- _Brief_:
Return everything in the records from the line containing "The width and" down to the line containing "[x=482, y=249]", repeating those lines without change and leaving out the pictures.

________________________________________

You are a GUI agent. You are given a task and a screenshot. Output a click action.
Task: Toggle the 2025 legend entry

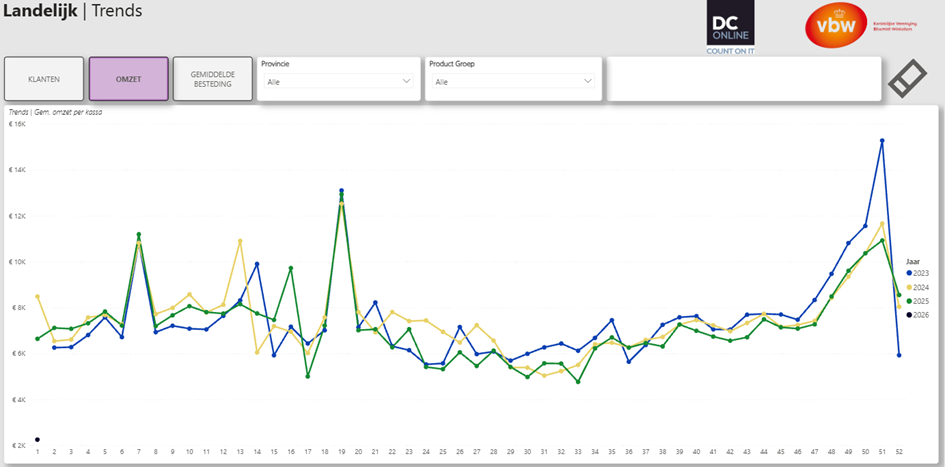click(x=915, y=301)
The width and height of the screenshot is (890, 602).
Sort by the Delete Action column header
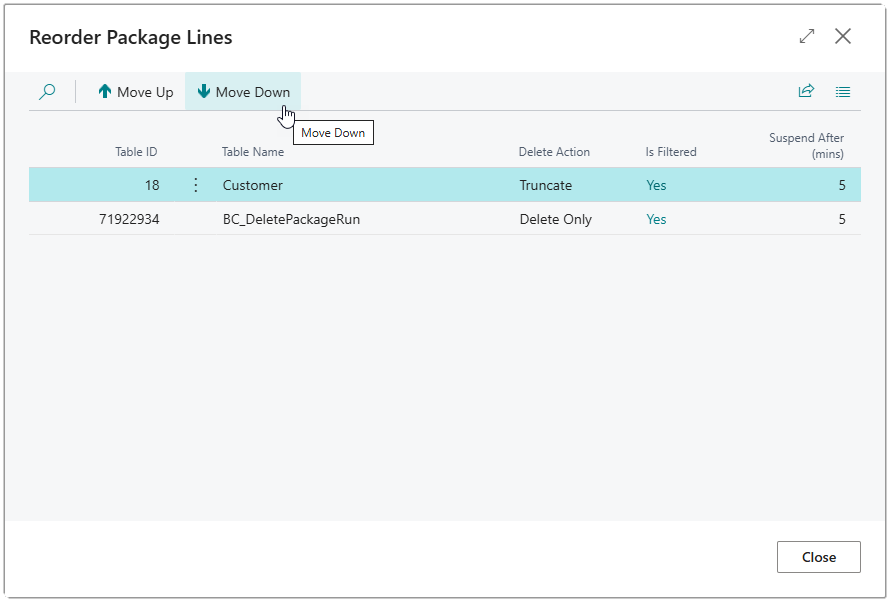tap(555, 152)
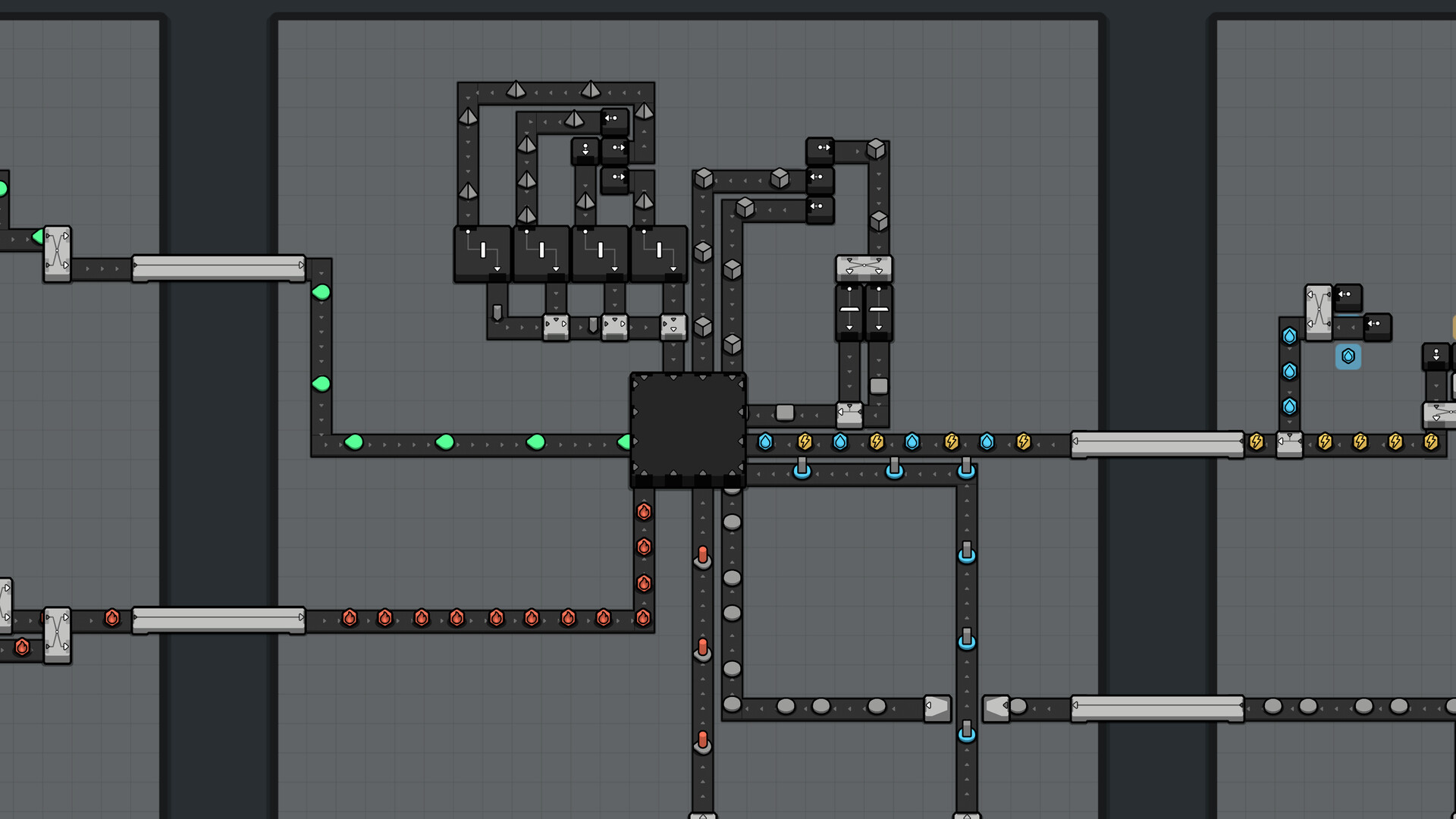Click the white slider inside the leftmost dark machine
Viewport: 1456px width, 819px height.
[x=482, y=249]

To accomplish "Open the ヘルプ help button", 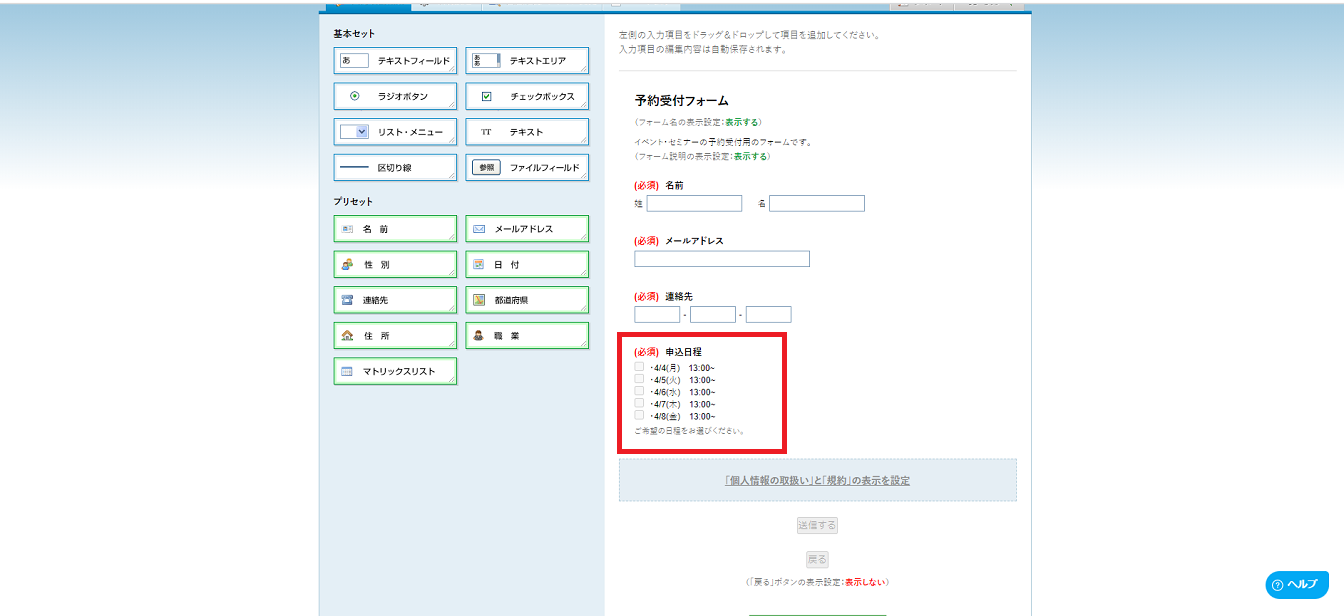I will click(x=1296, y=585).
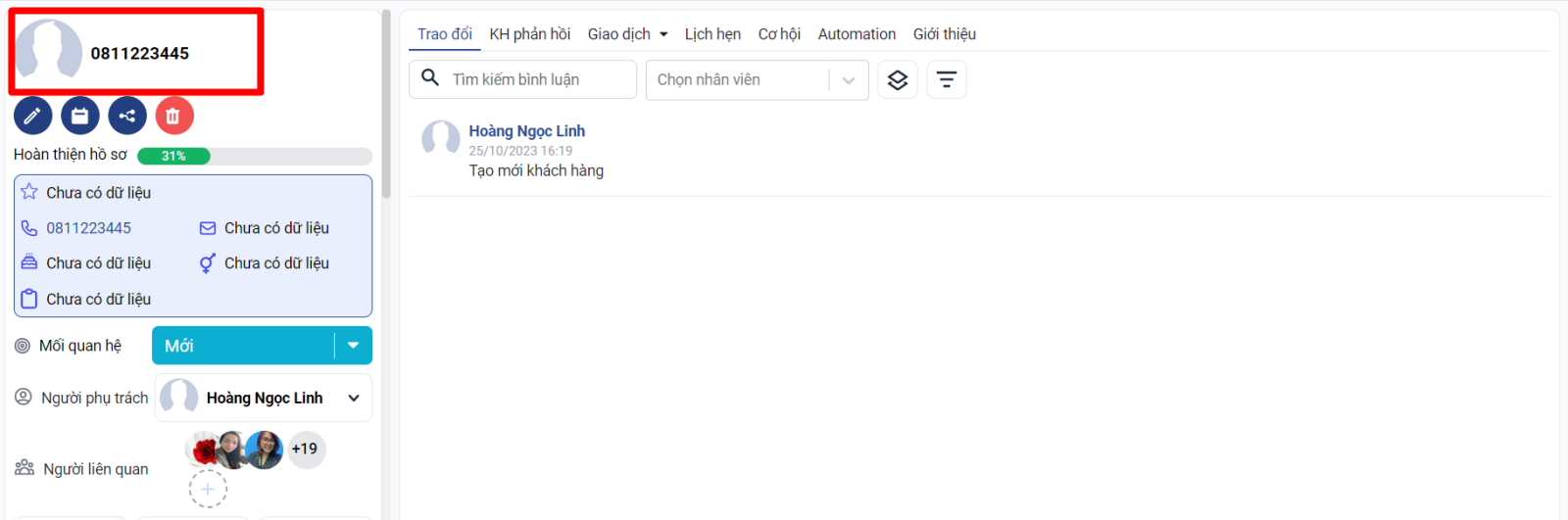Click the Hoàng Ngọc Linh comment author
Image resolution: width=1568 pixels, height=520 pixels.
coord(526,131)
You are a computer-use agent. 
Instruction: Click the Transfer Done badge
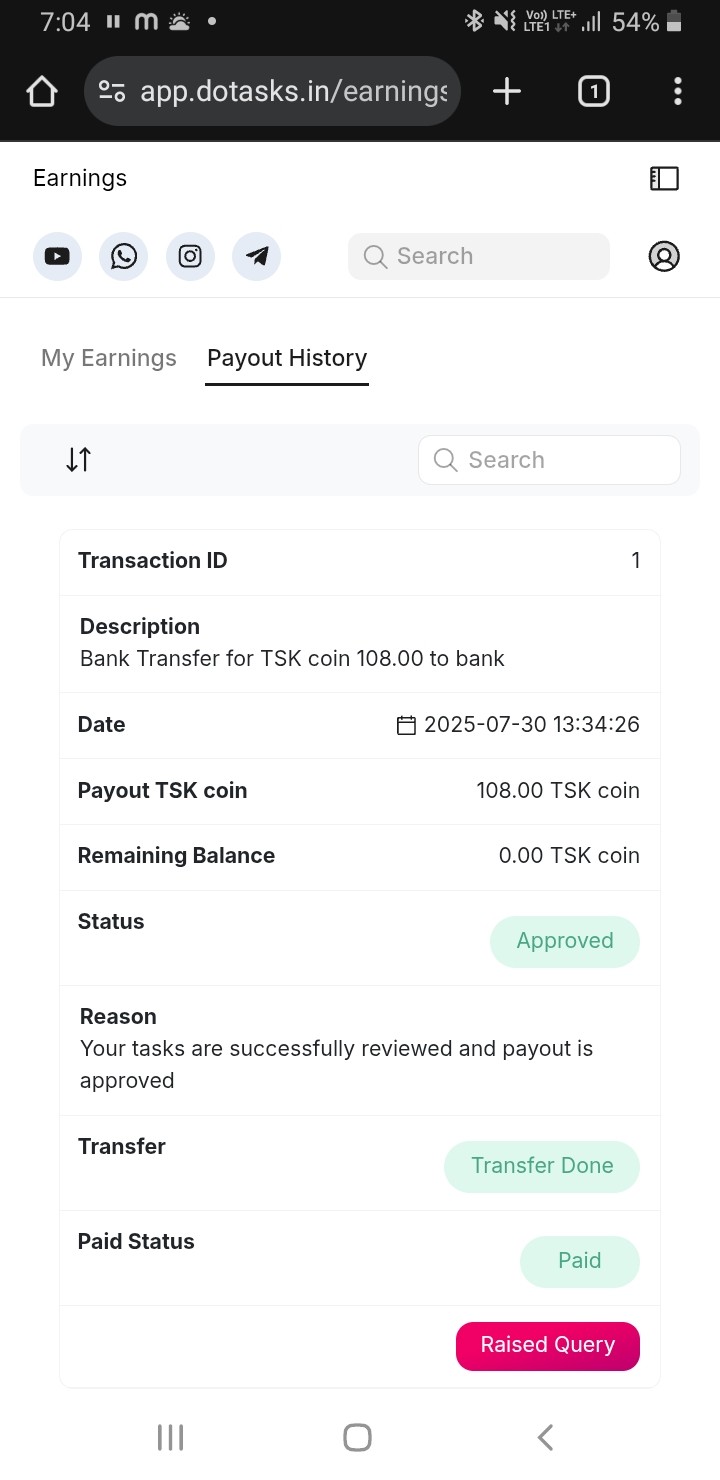(x=542, y=1166)
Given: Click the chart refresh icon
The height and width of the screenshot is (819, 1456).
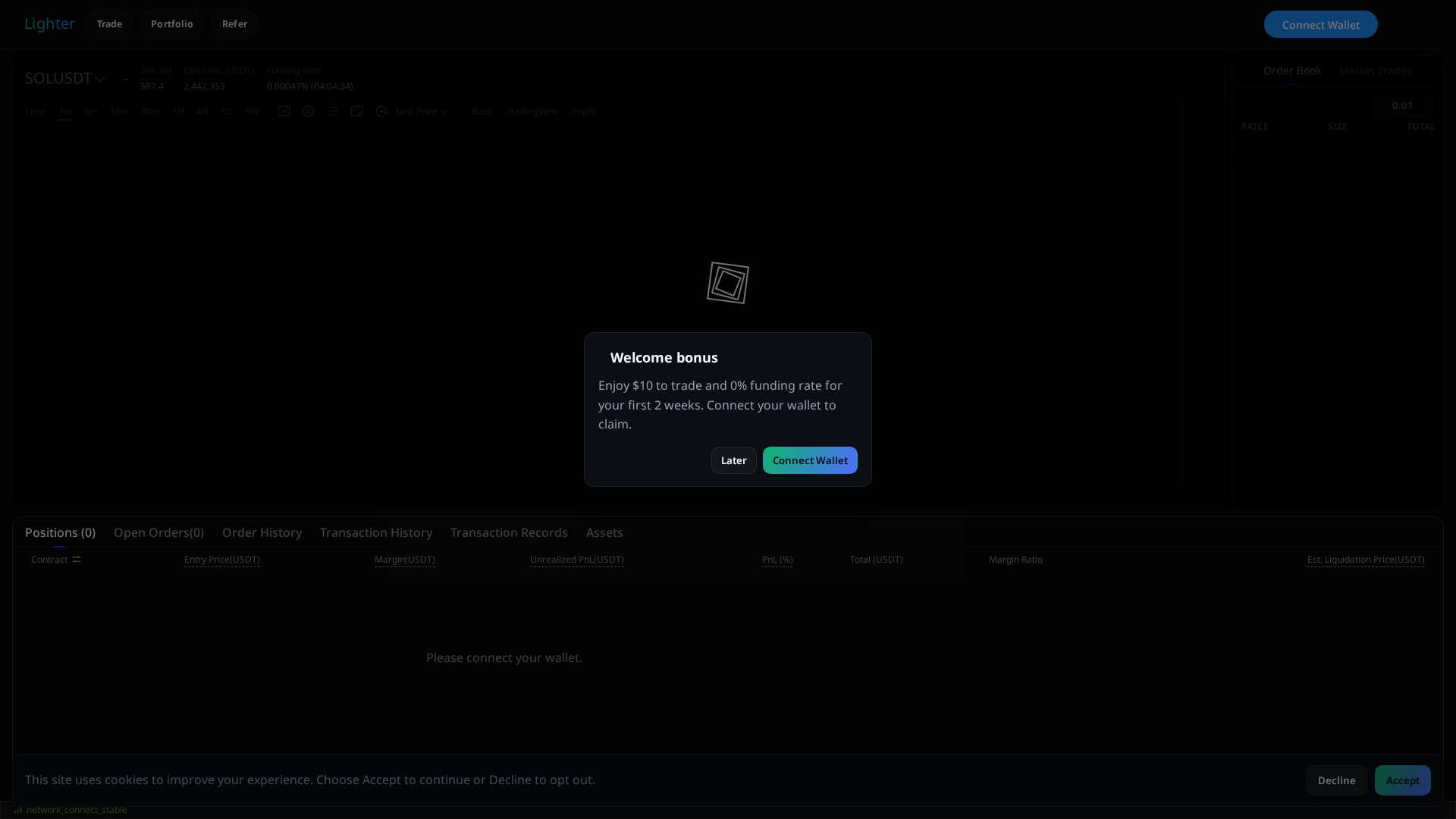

________________________________________

- _Written answer_:
The width and height of the screenshot is (890, 602).
Sort by the Delete Action column header
tap(555, 152)
Click the white slider inside the leftmost dark machine
Viewport: 1456px width, 819px height.
[x=482, y=249]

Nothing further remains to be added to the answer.